I figure if it's actually leaking it will just leak out again. Probably a lot shorter time.

I'm in DTE land but probably similar. Does it matter where you are?


----------



## Gamekeeper (Oct 9, 2015)

sureshot006 said:


> I figure if it's actually leaking it will just leak out again. Probably a lot shorter time.
> 
> I'm in DTE land but probably similar. Does it matter where you are?


I think when they pick up the dead one, they are responsible for draining the refrigerant, and disposing of the carcass.

i’d probably put a recharge in it just to keep it around through the summer. You might get another year or two out of it.


----------



## 6Speed (Mar 8, 2013)

You can rent a leak detector...


----------



## birdhntr (Jan 25, 2014)

Steve said:


> It seems like all made in the last 10-15 years are total garbage. Exact how "clean" are they when you have to do the environmental damage to make/buy 3 or 4 of them to cover the same durability of one that would last 30+ years.


I couldn't agree more.
Moving towards a Greener planet but yet this type industry now exists.
One may argue that we were more of a Greener society 50 years ago.

I was having a discussion the other day about a Green score flooring provider.
I question on how green they are when you are ripping up a 7 month old floor and throwing it in a dumpster to go in a landfill because of the lack of quality control of the product.
This happens all the time or should I say way to often.
How they get the labeling by conformity to government regulations for marketing with this going on is beyond me.
Ironically it doesn't seem to phase them financially as it's all added to the end user's costs as a whole.

They could easily reconfigure the financial structure of the company and spend it on quality improvements and control and not throw millions of SQ feet in the landfill for the same price point.


Ironically all of the European flooring products are flawless and we never have and issue.The quality is incredible.

Quality is still on a downward slide in America.


----------



## sureshot006 (Sep 8, 2010)

Gamekeeper said:


> A piercing valve and a can of refrigerant is less than 20$.
> That said, if you can test the amp draw on the compressor you can rule out a bad compressor.
> 
> Consumers has a third-party collect the dead refrigeration equipment. All they do is cut the cord off when they pick it up. they don’t check anything.

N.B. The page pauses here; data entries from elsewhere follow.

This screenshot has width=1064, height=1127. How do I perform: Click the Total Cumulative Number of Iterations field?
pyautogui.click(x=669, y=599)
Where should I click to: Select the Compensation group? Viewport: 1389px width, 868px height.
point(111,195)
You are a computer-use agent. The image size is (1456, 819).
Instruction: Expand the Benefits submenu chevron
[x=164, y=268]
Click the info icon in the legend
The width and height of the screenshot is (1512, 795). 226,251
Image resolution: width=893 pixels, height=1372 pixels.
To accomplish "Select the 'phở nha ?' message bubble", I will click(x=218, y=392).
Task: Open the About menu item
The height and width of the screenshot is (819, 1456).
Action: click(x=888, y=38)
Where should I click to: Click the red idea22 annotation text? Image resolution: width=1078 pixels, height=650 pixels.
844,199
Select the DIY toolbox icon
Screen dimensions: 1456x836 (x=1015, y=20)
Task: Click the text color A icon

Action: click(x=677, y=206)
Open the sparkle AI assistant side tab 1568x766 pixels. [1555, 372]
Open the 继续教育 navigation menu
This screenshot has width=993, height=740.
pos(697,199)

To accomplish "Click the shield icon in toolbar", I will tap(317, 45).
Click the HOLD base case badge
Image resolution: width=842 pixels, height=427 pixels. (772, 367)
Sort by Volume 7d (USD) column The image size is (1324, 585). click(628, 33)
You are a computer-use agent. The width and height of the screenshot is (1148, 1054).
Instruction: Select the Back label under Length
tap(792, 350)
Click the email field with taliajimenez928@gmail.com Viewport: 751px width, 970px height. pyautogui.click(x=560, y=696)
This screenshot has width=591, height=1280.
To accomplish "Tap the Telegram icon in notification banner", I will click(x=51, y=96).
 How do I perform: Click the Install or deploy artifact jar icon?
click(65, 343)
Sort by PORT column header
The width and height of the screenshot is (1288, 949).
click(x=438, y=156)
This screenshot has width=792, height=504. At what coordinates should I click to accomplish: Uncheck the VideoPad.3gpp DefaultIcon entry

Where did you see a can of R-410a and piercing valve for $20? What I've found is too expensive to bother with.


----------



## mofo (Oct 9, 2009)

Put it to the road for the scrap guy and go buy another one not worth fixing,


----------



## sureshot006 (Sep 8, 2010)

mofo said:


> Put it to the road for the scrap guy and go buy another one not worth fixing,


Yeah if it needs refrigerant I can't find the right one for anywhere near what I'd be willing to pay to keep this one alive for a short time.


----------



## mofo (Oct 9, 2009)

I have r410a if you want some, basically find how much it holds add a service port to the line weigh in the amount it takes ,unless you do it for a living ain’t worth it


----------



## sureshot006 (Sep 8, 2010)

mofo said:


> I have r410a if you want some, basically find how much it holds add a service port to the line weigh in the amount it takes ,unless you do it for a living ain’t worth it


I think we are gonna run to home depot today and just get a new unit. Recharge seemed super easy but I've never done it before so maybe not.


----------



## Gamekeeper (Oct 9, 2015)

sureshot006 said:


> I think we are gonna run to home depot today and just get a new unit. Recharge seemed super easy but I've never done it before so maybe not.


I do not wish to understate the skills of refrigeration technicians.

Adding refrigerant to a disposable dehumidifier is easy.

follow a you tube video For guidance.

Unless it has a grievous leak, it will operate for years.

There are very possibly millions of cars driving around that have far more leak prone refrigeration systems, that routinely get topped off with fresh refrigerant, because the cost of repair is way higher than the limited seasonal use of the air conditioner.

Just saying.

I would do it just out of curiosity, and if it didn’t work you arent out a lot..

But I understand that not everybody likes to fuss with these kinds of things.

I am ripping into an inverter generator today on my day off so I just because I want to.
I think the stepper motor on the carburetor quit.


----------



## sureshot006 (Sep 8, 2010)

Gamekeeper said:


> I do not wish to understate the skills of refrigeration technicians.
> 
> Adding refrigerant to a disposable dehumidifier is easy.
> 
> ...


Well apparently 410a is being phased out and not easily found in small quantities for reasonable prices. Juice isn't worth the squeeze as far as I can tell. I don't see anything even in the ballpark of $20. More like $100-150.


----------



## sureshot006 (Sep 8, 2010)

Fixed it for the low price of $234. Collected about a pint in an hour.


----------



## Mark-n-Fish (Dec 21, 2004)

In the future, check for oily residue around suspected leaks. The compressor oil circulates throughout the system and often comes out the leak. The refrigerant evaporates but the oil doesn’t. Check all brazed and solder joints. Also check for abrasions where vibration can cause tubing to leak. Dish soap is the cheapest leak detector and excellent for positive confirmation of a leak. Mark


----------